ITS A HARD WEEK FOR ACTORS. ~ Christmas Business Is Always Poor and the Pay is Half.

December 21, 1908
ITS A HARD WEEK FOR ACTORS.

Christmas Business Is Always Poor
and the Pay is Half.

To one class of people, at least, Christmas lacks the cheer and good feeling which most persons believe prevails everywhere in Christendom. To this class of people Christmas comes as a hardship.

It is the actor folk who are thus affected. Always has Christmas week and Christmas day been the bane of an actor's existence. In the first place theatergoers are wont to stay at home and business at the theaters is very poor.

In view of this fact managers of theatrical companies universally make it a provision of the actor's contract that salaries are to be cut in half during that week. Some companies lay off altogether. Herein lies the saddest part of it all.

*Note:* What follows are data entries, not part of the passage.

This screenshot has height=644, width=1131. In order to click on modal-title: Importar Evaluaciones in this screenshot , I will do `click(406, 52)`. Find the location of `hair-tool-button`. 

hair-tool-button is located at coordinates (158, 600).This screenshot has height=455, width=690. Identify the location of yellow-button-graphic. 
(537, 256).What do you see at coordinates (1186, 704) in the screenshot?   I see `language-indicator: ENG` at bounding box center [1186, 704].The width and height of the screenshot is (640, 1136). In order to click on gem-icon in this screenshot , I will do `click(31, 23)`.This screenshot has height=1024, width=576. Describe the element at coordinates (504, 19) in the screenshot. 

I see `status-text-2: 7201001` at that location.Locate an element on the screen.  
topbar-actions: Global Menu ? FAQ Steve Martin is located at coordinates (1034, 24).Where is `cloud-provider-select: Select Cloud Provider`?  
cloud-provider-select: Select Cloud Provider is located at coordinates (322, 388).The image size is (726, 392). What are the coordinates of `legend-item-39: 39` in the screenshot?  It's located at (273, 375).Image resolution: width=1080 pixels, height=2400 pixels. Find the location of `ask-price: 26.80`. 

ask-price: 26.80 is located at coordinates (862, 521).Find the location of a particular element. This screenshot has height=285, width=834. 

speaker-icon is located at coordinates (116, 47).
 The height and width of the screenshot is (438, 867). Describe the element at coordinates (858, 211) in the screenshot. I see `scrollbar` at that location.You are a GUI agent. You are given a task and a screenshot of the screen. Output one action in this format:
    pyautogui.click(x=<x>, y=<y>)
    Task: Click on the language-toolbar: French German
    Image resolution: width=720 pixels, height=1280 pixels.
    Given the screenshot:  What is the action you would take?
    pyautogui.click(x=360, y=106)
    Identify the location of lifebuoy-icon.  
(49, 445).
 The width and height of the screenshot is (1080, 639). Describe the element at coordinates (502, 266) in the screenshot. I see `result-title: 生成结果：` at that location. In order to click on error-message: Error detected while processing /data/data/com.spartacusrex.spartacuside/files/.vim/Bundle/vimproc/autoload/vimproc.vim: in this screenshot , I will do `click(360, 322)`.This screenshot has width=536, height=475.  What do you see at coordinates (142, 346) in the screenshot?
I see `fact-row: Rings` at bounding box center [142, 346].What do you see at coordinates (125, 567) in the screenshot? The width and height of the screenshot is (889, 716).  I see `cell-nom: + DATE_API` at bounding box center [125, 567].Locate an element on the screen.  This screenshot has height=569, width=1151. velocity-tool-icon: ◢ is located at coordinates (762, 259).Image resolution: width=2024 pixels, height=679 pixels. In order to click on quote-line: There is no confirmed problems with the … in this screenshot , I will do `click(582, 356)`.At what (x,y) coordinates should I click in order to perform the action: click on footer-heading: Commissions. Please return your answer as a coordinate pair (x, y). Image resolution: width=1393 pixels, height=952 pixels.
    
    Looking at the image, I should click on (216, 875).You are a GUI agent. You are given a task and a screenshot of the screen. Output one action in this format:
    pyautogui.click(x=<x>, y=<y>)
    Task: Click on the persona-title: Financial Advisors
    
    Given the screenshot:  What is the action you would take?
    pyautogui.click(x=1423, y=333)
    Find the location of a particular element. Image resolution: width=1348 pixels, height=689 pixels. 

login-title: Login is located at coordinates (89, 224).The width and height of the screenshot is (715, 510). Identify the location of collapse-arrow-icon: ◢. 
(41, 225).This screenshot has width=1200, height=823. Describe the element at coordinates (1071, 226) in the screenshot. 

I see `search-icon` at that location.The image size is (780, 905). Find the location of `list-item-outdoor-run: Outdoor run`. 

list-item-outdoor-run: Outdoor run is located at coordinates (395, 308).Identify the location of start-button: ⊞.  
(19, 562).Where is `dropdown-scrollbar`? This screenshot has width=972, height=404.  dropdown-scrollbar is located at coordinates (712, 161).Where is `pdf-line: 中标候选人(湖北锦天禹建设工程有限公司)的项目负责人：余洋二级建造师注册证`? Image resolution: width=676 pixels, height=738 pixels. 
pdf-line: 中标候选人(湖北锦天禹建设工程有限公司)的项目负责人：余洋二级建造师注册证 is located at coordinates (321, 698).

In the majority of cases the company has traveled west from New York, the Mecca of all actors, and after several weeks' run has made the Middle West at any rate. This is too far distant for the actors to return home, and those that are laid off get themselves to the nearest large city to spend the lack of Christmas cheer.

Even this early before Christmas week the theatrical business is falling off materially and the box office receipts give an accurate tally of the number of days before Christmas week proper. Such being the case many of the companies which have been barnstorming or doing the kerosene circuit, as one night stands in small towns are called, has disbanded for two weeks, and many actors are flocking to Kansas City. The registers at the smaller and cheaper hotels show that Kansas City is a favorite waiting place for these unfortunate actor folk who must spend their Christmas away from home, and without occupation.